Orthodox Doctors Vs. Assisted Suicide // Laws permitting assisted suicide in the US and Canada threaten both patients and frum healthcare workers. Now a frum doctor is taking a stand.

I will neither give a deadly drug to anybody who asked for it, nor will I make a suggestion to this effect.
—The Hippocratic Oath

A rabbi told me that a patient’s family had gotten in touch with him. They said, “We’ve blockaded the door to our father’s hospital room because he’s a little bit of a kvetch about his medical state. Every time he kvetches, the medical staff asks, ‘Do you want assisted dying?’”
–Dr. Janice Halpern

Being ill can be frightening. Having a good doctor and other medical staff members can be one of the few saving graces when you’re sick and scared about your future.
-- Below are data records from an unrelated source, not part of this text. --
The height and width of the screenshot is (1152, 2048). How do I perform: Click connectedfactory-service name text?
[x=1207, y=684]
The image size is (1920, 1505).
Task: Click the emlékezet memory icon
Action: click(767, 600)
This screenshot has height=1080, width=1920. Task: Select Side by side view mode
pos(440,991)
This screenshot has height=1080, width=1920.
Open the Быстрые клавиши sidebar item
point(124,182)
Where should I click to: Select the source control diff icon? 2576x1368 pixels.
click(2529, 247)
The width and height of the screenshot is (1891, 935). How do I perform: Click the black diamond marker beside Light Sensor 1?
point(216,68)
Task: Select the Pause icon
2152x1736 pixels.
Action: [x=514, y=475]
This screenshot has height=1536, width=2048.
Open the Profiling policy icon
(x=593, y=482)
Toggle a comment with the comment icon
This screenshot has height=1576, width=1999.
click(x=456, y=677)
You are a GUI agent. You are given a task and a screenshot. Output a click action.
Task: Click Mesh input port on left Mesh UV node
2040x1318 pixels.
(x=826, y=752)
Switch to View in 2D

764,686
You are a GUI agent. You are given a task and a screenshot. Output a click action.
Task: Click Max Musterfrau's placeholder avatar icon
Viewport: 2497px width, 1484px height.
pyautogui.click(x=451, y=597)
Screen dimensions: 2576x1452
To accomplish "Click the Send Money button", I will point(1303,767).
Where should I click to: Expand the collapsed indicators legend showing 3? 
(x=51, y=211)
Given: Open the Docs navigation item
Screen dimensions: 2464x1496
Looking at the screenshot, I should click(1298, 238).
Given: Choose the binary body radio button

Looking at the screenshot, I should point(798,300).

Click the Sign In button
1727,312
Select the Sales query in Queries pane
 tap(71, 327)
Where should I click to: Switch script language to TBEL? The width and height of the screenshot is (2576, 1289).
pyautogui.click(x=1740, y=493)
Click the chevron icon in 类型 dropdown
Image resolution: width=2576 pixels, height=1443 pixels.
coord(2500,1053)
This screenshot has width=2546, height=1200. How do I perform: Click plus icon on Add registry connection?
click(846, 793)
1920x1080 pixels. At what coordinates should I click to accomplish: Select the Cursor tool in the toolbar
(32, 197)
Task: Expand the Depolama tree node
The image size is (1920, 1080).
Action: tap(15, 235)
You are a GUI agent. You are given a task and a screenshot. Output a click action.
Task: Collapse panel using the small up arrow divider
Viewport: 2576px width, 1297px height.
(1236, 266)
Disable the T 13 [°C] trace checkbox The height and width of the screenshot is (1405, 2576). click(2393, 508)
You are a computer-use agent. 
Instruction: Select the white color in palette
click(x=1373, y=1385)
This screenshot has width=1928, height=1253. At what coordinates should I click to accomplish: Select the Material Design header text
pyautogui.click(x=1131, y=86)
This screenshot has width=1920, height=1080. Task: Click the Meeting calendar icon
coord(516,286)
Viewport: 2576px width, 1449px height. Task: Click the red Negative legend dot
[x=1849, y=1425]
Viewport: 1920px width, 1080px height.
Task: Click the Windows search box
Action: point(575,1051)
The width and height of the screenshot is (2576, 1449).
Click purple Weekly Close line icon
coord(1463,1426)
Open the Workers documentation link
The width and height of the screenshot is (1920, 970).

A doctor’s implicit promise is “I’m going to try to help you feel better and survive this.”
But in recent years, new legislation has called on doctors to take on a different role—killing patients, or at the very least, helping patients to kill themselves. “Medical aid in dying” is legal across all of Canada, and laws permitting it have passed in a number of US states as well.

What that means for us we may only learn in the future. But it has already made acutely ill patients feel less secure, wondering, “Is the doctor coming to heal me or kill me?”

For now, these laws don’t force doctors who object to assisted suicide to actually kill patients, but some of the laws can force them to be complicit in their deaths. This has become an ever-worsening problem for frum doctors, who are swimming against the current of the euphemistically termed “assisted dying.”

Some, however, are fighting back. Taking their stance on life to the courts, frum doctors have attempted to push back against what some have called the “machinery of death.” The fight hasn’t been an easy one.

A suit protesting the way Ontario has implemented assisted dying was unsuccessful in the Canadian court. And a similar battle in New Jersey, led by one frum geriatrician, has been rejected several times in the state’s Supreme Court but is still going forward.

The Woman in Black
Dr. Janice Halpern is a psychiatrist in private practice in Toronto and an assistant professor in the Department of Psychiatry at the University of Toronto. She is one of the doctors who has been suing the province of Ontario over the last couple of years because of its medical aid in dying (MAiD) laws.

She told me that the public has very little understanding of what the MAiD laws really mean. “If you ask people, ‘Would you prefer to have palliative care or medically assisted dying?’ they say, ‘Oh, medically assisted dying—that sounds so nice!’ But they don’t know what it means.

“Its supporters went through three or four euphemisms before they got this one. And whenever I see the abbreviation MAiD, I see a woman in a black dress and a white apron. That’s the image [proponents of MAiD] were aiming for. And isn’t that a nice feeling?”

In 2015, the Canadian Supreme Court required the country’s legislature to pass a law that would make it legal for a doctor or other healthcare workers to assist ill people in killing themselves. In 2016, the legislature passed the law, but it left the details of how that would be carried out to the individual provinces.

In a number of the provinces, doctors who didn’t want to be involved in MAiD were not required to do very much if a patient requested medically assisted death. Doctors were permitted to inform patients that they didn’t perform those procedures and to provide them instead with the number of a hotline they could call or other methods of research to find out more information.

But the College of Physicians and Surgeons of Ontario, the governing body for doctors in the province, wrote in its rules on MAiD that doctors who don’t want to carry out assisted dying must give the patient an “effective referral” for the procedure, which they define as “taking positive action to ensure the patient is connected to a non-objecting, available, and accessible physician, other healthcare professional, or agency who will” carry out assisted dying.

To frum doctors—and doctors of various other religious and moral viewpoints—that means they must actively enable the death of their patients.